President Obama has come in for a lot of criticism for not attending the solidarity rally in Paris that followed the terrible murders of journalists, policemen and other innocent French men and women by French terrorists. By not being seen, arm in arm with other world leaders the President’s critics say he showed disrespect for the French and that he damaged U.S. leadership.
I feel that this criticism is unfounded.
I’ve worked with the Secret Service in arranging security for two Presidential dinners and cannot imagine the Service clearing a presidential visit to another country without the elaborate preparation that precedes such an event. These dinners were held in a secure location, with little public exposure, yet the security preparations were meticulous and intense. I simply don’t believe the Service would allow the President to appear in front of hundreds of thousands of people with some of the terrorists still on the loose, in a city on edge, with just 2 days of preparation.
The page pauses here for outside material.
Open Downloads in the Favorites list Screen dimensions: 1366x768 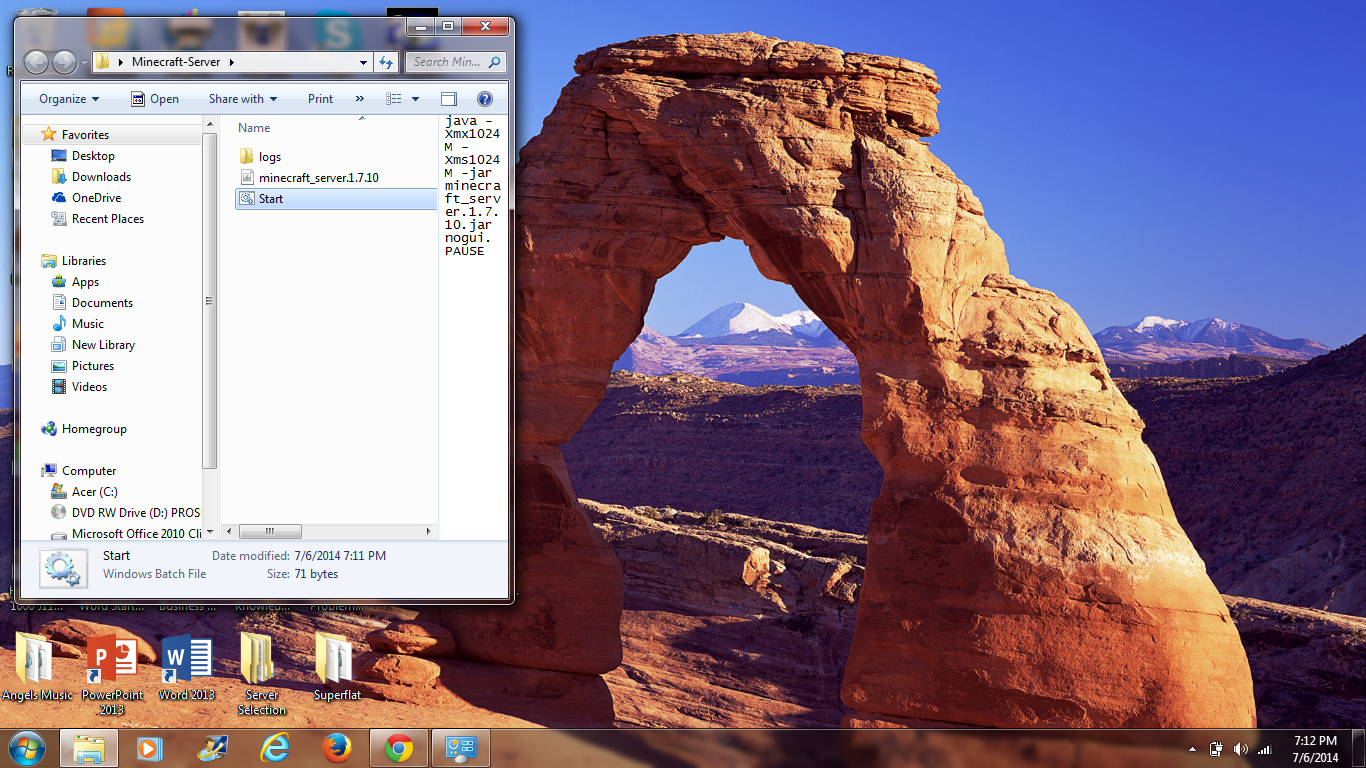(101, 177)
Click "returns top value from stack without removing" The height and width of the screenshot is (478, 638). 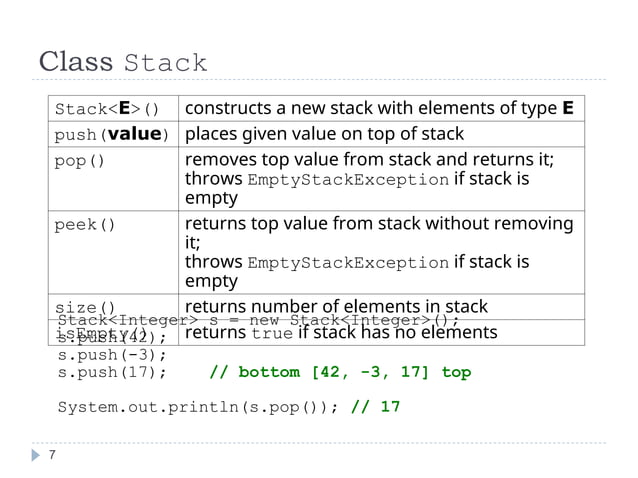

Second, because of the lack of clarity of the rally’s purpose, the attendance of the President, or that of a Cabinet member, could easily have been seen as U.S. support for the satirical French weekly Charlie Hebdo’s cartoons which were deeply offensive to Muslims all over the world. At a time when America is trying very hard to demonstrate that its unending wars in Muslim countries are aimed at terrorists, not at Islam or Muslims, I can easily see the debate swinging against attendance for strategic reasons.
Which brings me to my third point - the on-going nuclear negotiations with Iran which are now at a critical go/no-go stage. Iran’s official position on the French murders is that these acts can never be justified and are in fact against the tenets of Islam. But Iran has also made it clear that it does not condone the offensive and hateful depiction of Prophet Muhammed that Charlie Hebdo regularly printed. Given the lack of clarity about the Paris rally’s purpose, and given that successfully concluding an agreement with Iran is a vital U.S. national interest, I can easily see the President’s national security team advising that he not attend.
I do wish the President and his advisers had been more sensitive to the public-relations fallout from his non-attendance. Although the Assistant-Secretary of State for European and Eurasian Affairs and the American Ambassador to France were in attendance, perhaps the inclusion of someone with a higher profile might have been more appropriate. That is a fair criticism. But non-attendance by the President is not.